アイコは微笑んだ。家に帰って冷蔵庫を開けると、プリンが2つ。
「非常用は、今日はいらないかな」
アイコは1つだけ取り出して、ゆっくり食べた。
(新しい仲間ができた。新しい日常が始まった。ヒサシ、私ちゃんと前に進めてるよ)
その夜、アイコは久しぶりにぐっすり眠れた。
新企画
ある日、店長サエコが言った。
「アイコちゃん、来月の手作りフェアで、何か出してみない?」
「えっ、私がですか?」
「そうよ!アイコちゃん、センスいいし、お客さんにも人気あるし!」
ユウトも言った。
「アイコさんのラッピング、あれはあれで味がありますし」
「それ褒めてるの?」
でも、アイコは思った。
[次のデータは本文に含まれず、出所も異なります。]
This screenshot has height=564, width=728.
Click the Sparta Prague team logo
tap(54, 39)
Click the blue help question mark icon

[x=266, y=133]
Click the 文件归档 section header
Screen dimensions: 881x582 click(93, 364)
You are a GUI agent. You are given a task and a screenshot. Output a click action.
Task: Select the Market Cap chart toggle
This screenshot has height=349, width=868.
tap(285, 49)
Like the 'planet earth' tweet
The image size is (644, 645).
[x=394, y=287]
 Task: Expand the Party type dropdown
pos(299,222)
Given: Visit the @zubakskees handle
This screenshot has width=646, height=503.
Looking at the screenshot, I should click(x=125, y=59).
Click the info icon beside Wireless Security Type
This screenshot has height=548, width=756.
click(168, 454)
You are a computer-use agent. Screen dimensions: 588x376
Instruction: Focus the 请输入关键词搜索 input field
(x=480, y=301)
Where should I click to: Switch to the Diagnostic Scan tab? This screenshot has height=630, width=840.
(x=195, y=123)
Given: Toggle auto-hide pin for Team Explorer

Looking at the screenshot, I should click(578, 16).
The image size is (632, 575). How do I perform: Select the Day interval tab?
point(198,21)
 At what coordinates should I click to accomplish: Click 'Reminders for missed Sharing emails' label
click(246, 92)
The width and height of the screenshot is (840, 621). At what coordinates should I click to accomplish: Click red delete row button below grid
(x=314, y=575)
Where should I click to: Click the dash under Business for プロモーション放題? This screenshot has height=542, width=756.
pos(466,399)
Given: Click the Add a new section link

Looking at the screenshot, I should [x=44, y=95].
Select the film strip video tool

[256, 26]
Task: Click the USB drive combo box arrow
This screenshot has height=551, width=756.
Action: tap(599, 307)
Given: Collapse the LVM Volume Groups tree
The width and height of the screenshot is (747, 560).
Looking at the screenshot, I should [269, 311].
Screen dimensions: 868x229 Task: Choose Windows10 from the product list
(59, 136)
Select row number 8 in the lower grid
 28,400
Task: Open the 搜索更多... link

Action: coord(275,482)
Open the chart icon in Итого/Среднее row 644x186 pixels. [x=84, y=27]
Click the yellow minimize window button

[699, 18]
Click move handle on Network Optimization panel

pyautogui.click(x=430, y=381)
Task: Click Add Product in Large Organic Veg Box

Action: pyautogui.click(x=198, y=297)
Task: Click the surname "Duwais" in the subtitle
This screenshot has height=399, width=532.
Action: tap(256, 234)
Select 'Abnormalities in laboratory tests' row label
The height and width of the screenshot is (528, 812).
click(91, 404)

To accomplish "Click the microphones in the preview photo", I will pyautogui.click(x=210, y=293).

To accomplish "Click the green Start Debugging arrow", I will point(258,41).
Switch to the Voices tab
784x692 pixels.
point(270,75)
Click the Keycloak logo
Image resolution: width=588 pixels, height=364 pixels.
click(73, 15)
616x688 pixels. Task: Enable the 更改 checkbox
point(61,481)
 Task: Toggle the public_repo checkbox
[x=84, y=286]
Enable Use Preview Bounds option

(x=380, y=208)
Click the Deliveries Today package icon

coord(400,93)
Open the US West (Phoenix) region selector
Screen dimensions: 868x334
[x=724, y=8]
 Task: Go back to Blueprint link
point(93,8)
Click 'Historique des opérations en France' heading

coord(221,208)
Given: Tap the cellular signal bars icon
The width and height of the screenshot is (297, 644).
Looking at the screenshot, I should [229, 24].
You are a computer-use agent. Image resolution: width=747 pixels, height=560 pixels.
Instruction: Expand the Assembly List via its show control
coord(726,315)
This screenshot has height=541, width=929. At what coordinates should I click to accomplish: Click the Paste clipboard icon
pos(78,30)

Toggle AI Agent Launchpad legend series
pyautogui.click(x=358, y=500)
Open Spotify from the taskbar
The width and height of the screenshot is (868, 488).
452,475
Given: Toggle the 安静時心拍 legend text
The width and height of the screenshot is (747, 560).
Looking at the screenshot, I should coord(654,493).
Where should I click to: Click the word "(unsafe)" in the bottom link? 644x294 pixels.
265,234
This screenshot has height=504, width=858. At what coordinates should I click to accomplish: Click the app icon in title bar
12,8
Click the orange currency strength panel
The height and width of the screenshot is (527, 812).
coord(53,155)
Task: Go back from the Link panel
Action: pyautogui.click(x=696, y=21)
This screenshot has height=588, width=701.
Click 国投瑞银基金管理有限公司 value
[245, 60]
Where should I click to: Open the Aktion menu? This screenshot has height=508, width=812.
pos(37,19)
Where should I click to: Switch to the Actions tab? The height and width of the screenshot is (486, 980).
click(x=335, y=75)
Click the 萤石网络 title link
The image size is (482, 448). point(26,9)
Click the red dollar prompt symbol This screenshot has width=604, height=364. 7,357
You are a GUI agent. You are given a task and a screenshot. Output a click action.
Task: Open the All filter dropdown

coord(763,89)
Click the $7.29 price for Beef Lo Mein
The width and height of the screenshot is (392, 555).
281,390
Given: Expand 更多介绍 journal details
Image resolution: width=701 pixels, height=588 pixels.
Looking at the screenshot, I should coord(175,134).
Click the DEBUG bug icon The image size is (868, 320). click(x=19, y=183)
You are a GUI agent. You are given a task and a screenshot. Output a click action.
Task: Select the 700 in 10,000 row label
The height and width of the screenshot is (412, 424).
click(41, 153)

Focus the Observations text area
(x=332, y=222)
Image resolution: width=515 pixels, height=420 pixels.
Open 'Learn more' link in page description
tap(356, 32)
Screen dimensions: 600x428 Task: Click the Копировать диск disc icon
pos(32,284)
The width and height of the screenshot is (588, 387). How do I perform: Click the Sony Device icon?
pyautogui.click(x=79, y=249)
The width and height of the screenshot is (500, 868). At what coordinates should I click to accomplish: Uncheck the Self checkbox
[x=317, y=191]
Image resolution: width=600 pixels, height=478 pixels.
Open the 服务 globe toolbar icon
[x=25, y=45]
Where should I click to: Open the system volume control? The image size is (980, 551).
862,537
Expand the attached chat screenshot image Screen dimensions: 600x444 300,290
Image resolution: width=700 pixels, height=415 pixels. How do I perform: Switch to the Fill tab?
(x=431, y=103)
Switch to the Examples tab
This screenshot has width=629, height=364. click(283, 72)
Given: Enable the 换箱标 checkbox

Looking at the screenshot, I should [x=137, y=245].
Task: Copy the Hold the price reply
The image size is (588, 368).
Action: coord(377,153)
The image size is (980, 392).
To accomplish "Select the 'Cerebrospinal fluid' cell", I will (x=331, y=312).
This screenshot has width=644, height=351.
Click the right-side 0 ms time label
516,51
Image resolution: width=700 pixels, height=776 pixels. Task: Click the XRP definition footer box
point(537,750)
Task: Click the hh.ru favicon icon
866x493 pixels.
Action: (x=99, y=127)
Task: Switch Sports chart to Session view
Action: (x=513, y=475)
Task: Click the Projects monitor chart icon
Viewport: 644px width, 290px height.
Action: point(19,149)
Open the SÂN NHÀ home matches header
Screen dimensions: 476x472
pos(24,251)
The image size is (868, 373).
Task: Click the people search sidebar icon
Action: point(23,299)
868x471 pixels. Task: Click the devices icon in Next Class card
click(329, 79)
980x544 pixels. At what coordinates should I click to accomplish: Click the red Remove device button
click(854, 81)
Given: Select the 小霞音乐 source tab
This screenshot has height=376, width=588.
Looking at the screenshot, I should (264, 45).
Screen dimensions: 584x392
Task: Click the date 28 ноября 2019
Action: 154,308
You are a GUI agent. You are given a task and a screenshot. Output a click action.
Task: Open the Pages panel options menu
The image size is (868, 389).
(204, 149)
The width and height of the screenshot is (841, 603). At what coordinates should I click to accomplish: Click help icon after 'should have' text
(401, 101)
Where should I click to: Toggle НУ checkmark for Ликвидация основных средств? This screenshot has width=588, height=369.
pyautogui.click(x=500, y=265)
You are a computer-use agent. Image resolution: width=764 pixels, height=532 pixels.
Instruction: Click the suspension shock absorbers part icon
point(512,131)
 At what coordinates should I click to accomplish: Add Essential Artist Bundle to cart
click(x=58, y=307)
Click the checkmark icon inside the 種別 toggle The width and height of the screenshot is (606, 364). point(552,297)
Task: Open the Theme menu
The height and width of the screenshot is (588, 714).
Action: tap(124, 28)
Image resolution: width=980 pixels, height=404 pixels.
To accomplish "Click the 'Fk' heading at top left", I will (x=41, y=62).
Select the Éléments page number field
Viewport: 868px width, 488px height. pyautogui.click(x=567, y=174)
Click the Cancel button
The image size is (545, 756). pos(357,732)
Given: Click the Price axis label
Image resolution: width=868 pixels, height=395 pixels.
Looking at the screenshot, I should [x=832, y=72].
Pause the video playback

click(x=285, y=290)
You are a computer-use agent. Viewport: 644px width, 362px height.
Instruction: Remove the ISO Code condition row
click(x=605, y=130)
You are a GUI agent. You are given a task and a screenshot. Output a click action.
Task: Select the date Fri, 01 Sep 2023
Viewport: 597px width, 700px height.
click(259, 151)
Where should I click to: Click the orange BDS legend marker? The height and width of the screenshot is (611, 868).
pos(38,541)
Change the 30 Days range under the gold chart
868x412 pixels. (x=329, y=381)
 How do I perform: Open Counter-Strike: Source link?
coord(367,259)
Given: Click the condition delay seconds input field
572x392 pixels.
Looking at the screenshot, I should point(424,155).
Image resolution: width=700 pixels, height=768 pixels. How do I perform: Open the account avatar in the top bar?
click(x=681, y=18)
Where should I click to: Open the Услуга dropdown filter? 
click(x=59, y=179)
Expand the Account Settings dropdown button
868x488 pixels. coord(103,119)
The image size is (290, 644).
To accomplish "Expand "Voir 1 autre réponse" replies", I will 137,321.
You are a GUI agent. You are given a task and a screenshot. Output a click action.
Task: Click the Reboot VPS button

(やってみようかな)ヒサシなら絶対こう言う。『やれやれ!失敗したら俺のせいにしろ!』
(いや、天国から責任取れないでしょ)そうツッコミながら、アイコは久しぶりにワクワクを感じた。アイコが選んだのは、小さなビーズアクセサリー。最初は不器用で、ビーズを床にばらまいたり、糸を絡ませたり。
「ヒサシ、これ絶対笑ってるでしょ」
でも、作っていると不思議と楽しい。
(あ、これ可愛いかも)
(この色、ヒサシが好きだったな)
(この形、あの人のネクタイに似てる)
気づけば、ヒサシとの思い出がアクセサリーの中に自然と溶け込んでいた。作業中、常連のフミエがやってきた。
「あなた、最近いい顔してるわね」
「そうですか?」
「ええ。人はね、何かを作ると前に進めるのよ。料理でも、アクセサリーでも、プリンでもね」
「プリンは作らないです」
「じゃあ食べなさい」
(この人、ヒサシの親戚?)
フミエは続けた。
「亡くした人のことを思いながら作ると、その人が作品の中に住むのよ」
アイコは胸が温かくなった。(ヒサシ、私のアクセサリーの中に住むの?狭くない?)
フェア当日
アイコのアクセサリーは、なんと、予想以上に売れた。
「これ可愛い!」「色の組み合わせが素敵」「なんか優しい雰囲気がするね」
サエコは大喜び。
「アイコちゃん!これ、ブランド化しようよ!アイコのプリン工房とか!」
「プリン関係ないですよね?」
ユウトが冷静に言った。
「プリンはやめた方がいいと思います」
(この店、やっぱり好きだな)
フェアが終わった帰り道。夕焼けがきれいだった。アイコは空に向かって言った。
「ヒサシ、今日ね、私、すごく楽しかったよ。あなたがいなくても、こんな日が来るんだね」
風がふわっと吹いた。まるでヒサシが『だろ?俺の嫁は最強なんだよ』と言っているようだった。アイコは微笑んだ。
「うん。でもね、あなたがいたから最強なんだよ」そして、アイコの人生はまたひとつ、静かに前へ動き出した。